OPGAVE: Kun je de regels uit de gegevens hieronder woord voor woord neerschrijven, vanaf de regel met "You are a GUI" tot en met het einde van de gegevens? Neem de afbeeldingen niet op in je antwoord.
══ DE GEGEVENS
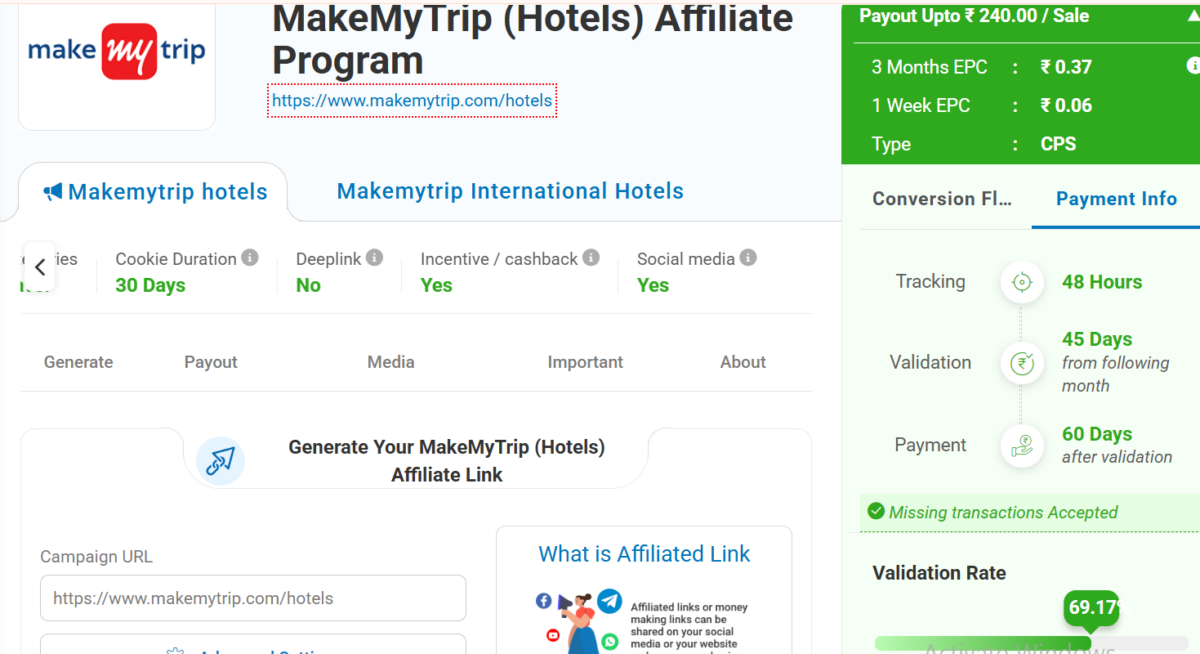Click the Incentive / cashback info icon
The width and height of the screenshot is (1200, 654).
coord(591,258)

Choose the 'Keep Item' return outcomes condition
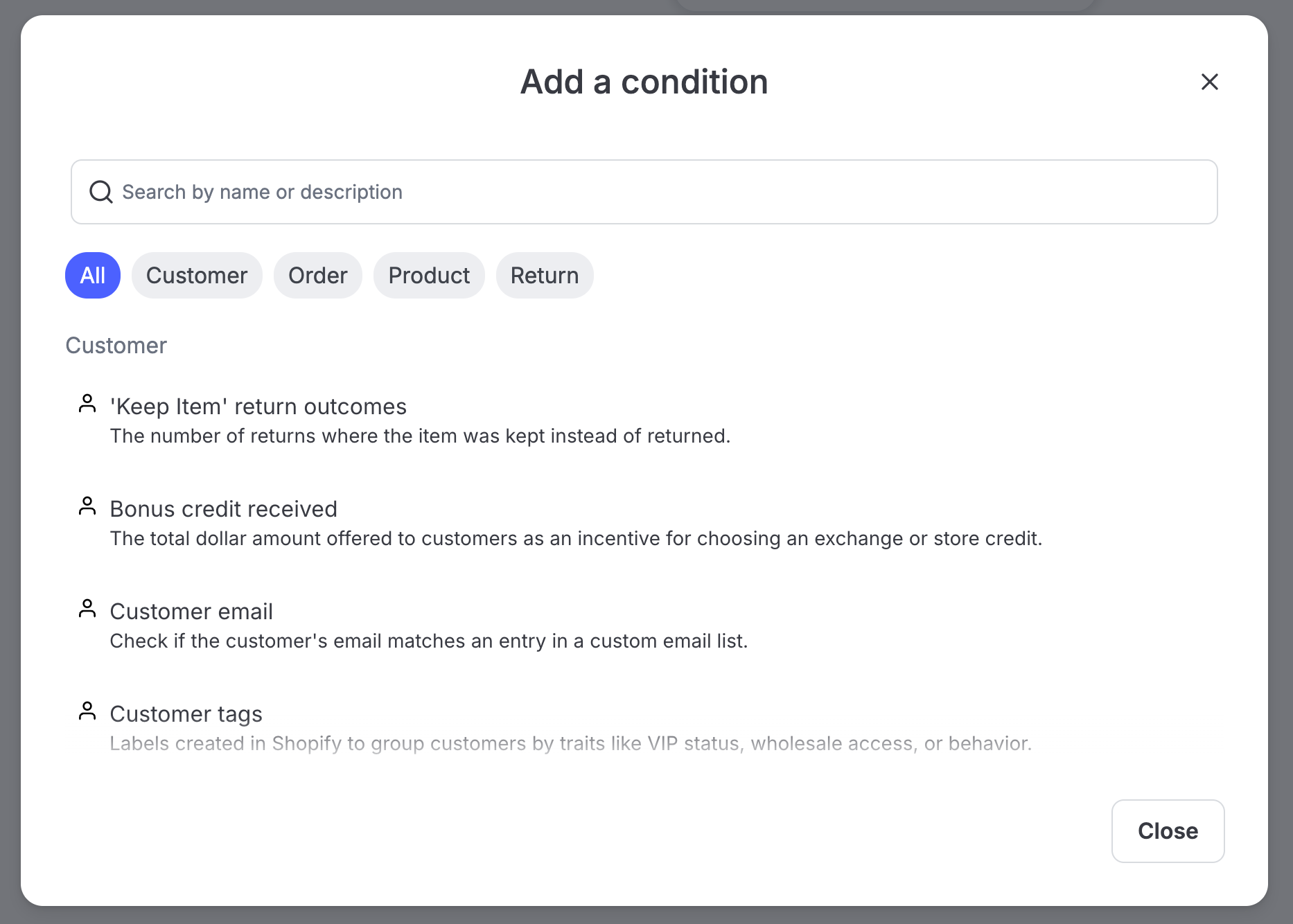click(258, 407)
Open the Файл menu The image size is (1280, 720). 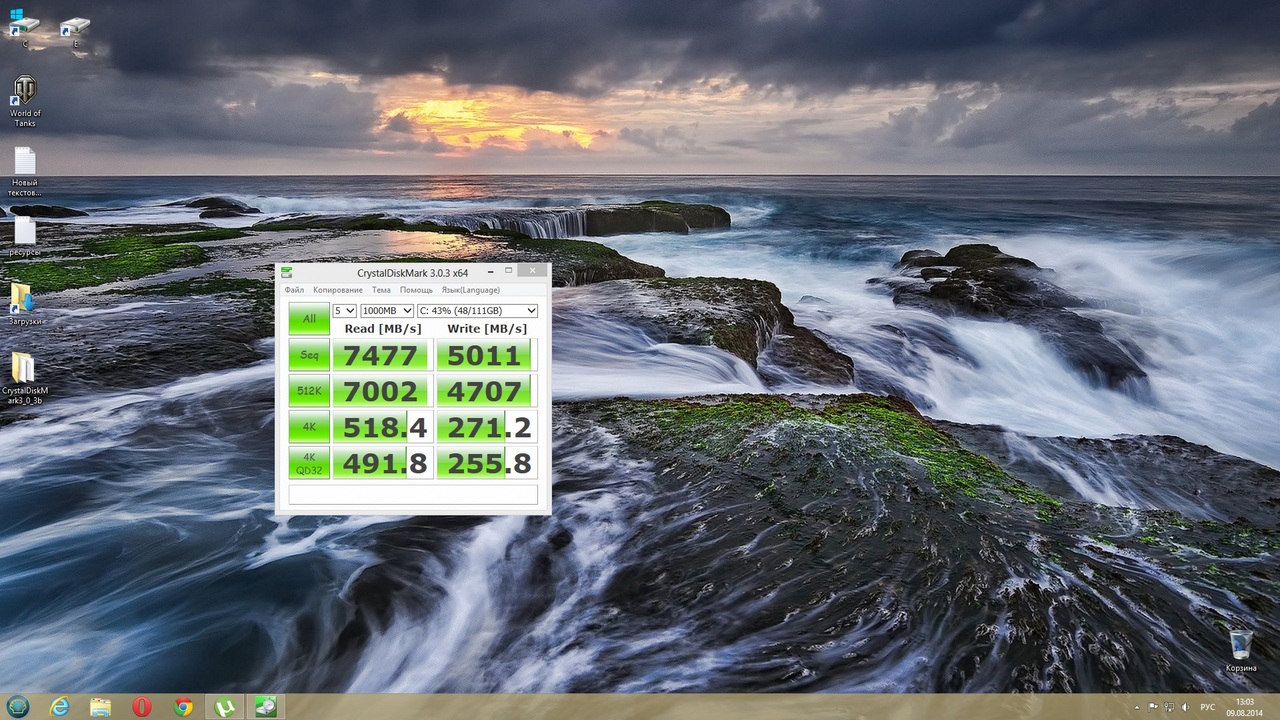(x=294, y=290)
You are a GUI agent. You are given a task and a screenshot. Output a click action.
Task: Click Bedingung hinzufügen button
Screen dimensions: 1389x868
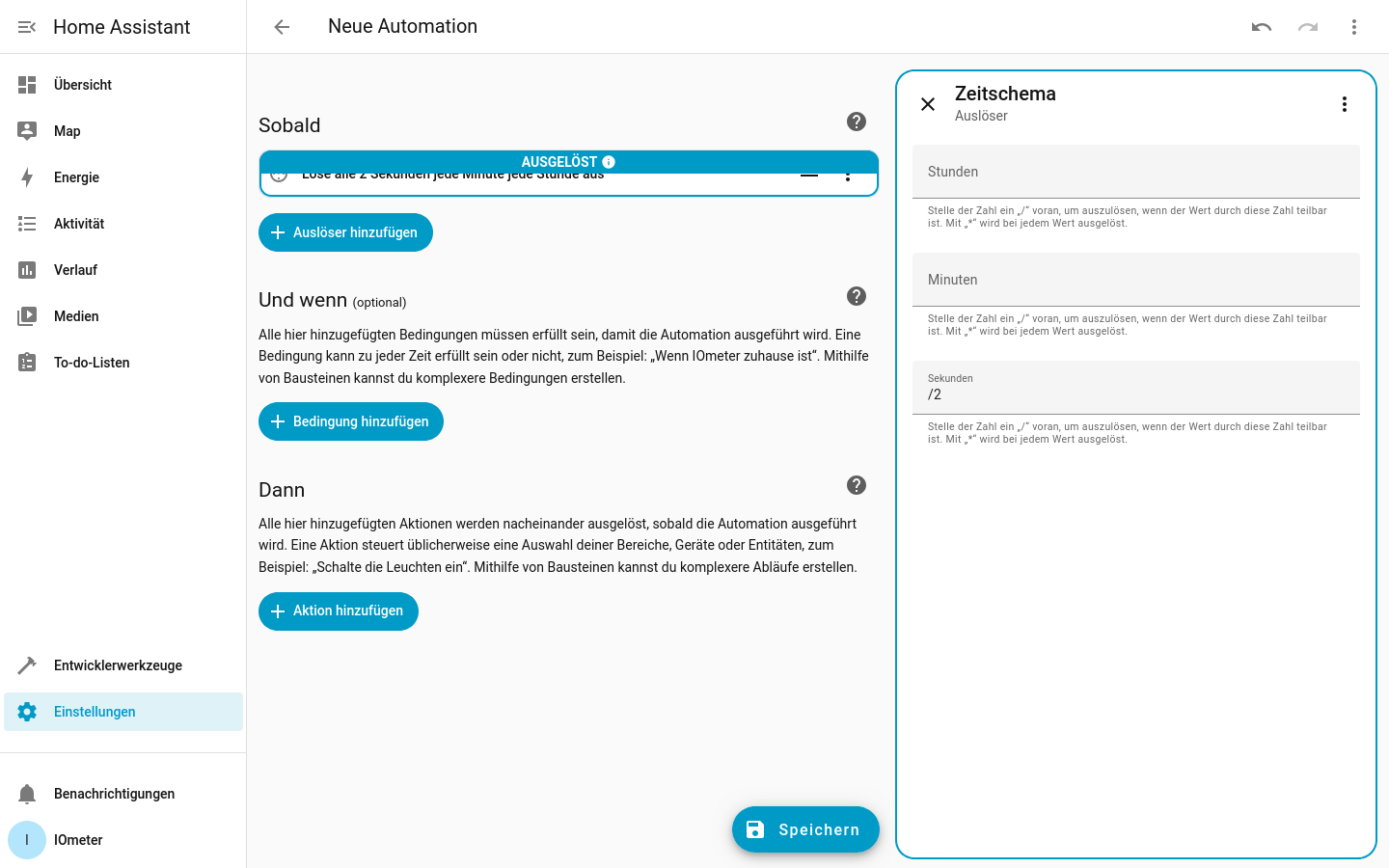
════
UITWERKING:
You are a GUI agent. You are given a task and a screenshot. Output a click action.
Task: Click Bedingung hinzufügen button
Screen dimensions: 1389x868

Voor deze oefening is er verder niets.